# SFTPPlus

CsvPath exists to close the gap between managed file transfer (MFT) and the data lake. SFTPPlus is a managed service that provides a secure route into the organization that is manageable at scale. Combining SFTPPlus and CsvPath enables you to land your data securely, automatically register its identity, check its validity, and canonicalize it, and stage it for efficient downstream use. Likewise, channeling the outbound flow through CsvPath into SFTPPlus and out to external data partners is a robust solution for effective data partnerships. Sounds great. How do we set it up? In fact, it's pretty simple. We'll work on the assumption you have an SFTPPlus server installed. (You can get a [trial here](https://www.sftpplus.com/#trial)). We'll also assume you or your SFTPPlus admin are comfortable enough with Python to follow the simple steps that setup a CsvPath project. We'll use [Poetry](https://python-poetry.org/) for that. ## Requirements The goal is to allow a CsvPath writer to create a landing zone for files from an external data partner. The requirements are: * The files are sent via SFTP to an account owned by the data partner who is sending them * On landing, the files are staged in CsvPath for processing * A named-paths group of csvpaths is applied to each file that arrives * In this processing, the arriving files are * Given a durable identity * Checked for validity * Canonicalized as needed * Staged for ETL in the Archive, possibly with copies transferred via S3, SFTP, locally, etc. * Do all this in an automated way mainly under the control of the csvpath writer with the minimum of setup help That's what we're going for.
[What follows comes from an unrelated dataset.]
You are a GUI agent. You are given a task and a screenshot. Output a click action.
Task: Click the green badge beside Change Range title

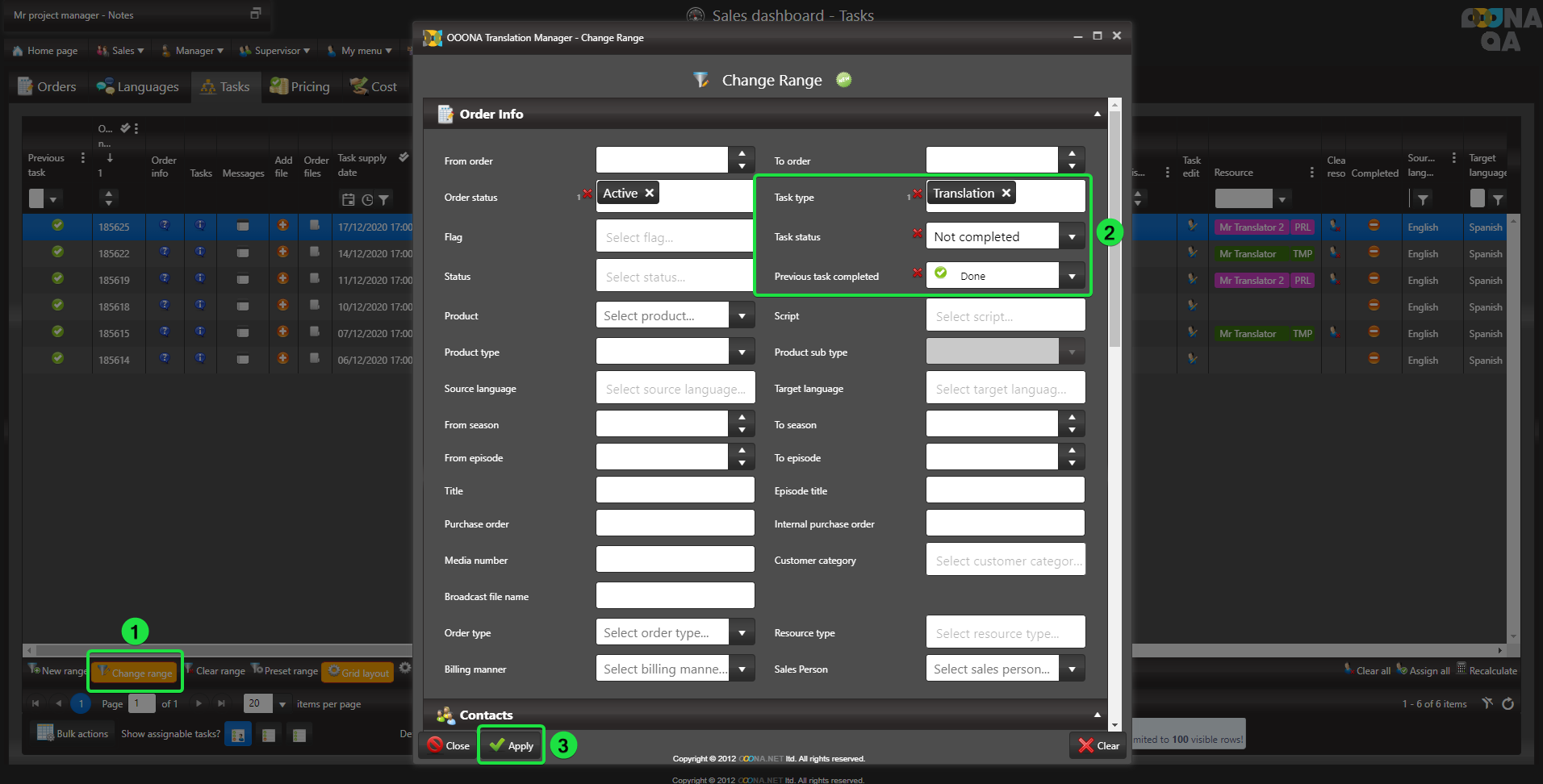click(843, 80)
## The Steps Our steps are, for the most part, the same as for any CsvPath integration. However, in this case we are going to run two CsvPath projects. One is for the CsvPath user. The other is for the server automation. On the csvpath writer's side the actions are: * Add SFTPPath information to the user's config/config.ini file * Add SFTPPath directives to the named-paths And for the SFTPPlus admin, they will: * Set up the data partner's account * Create a mailbox transfer to receive instructions from CsvPath * Add information to the server-side CsvPath project's `config/config.ini` file * Add trivial scripts ([downloadable from CsvPath's Github](https://github.com/csvpath/csvpath/tree/main/assets/integrations/sftpplus)) to connect the wires In concept, this is all pretty straightforward. There are a lot of details, of course. Getting it working will likely take a morning and a couple cups of coffee. [Here's a high-level checklist of the steps](/topics/how-tos/sftpplus/sftpplus-implementation-checklist.md). ## Who Knows What? There are several pieces of information that need to be shared. For example, the csvpath writer needs to know the type(s) of files they will be receiving from the data partner. And the data partner needs to know the server and account details from the SFTPPlus admin. To be clear, here are the communication flows:

Good communication is the bedrock for long-term data partnerships

To be sure, this information has to be exchanged by these same people regardless of if CsvPath and SFTPPlus are used. We're just putting it into specific places to facilitate an automated process. ## Who does what? Setting up the SFTP integration is straightforward. [Again, here is the high-level implementation checklist](/topics/how-tos/sftpplus/sftpplus-implementation-checklist.md). You, as the DataOps driver, just add a few directives to your csvpath files. The DevOps team sets up the server-side of the integration. And the data partner starts dropping files in an FTP directory. Here's an image of who owns what. **Green** for the data person. **Blue** for the DevOps ownership. And **red** for the data partner's contribution. And, just to be clear, these are setup steps. Once the SFTPPlus solution is in place any number of DataOps team members can work with any number of data partners without needing anything beyond account names and logins.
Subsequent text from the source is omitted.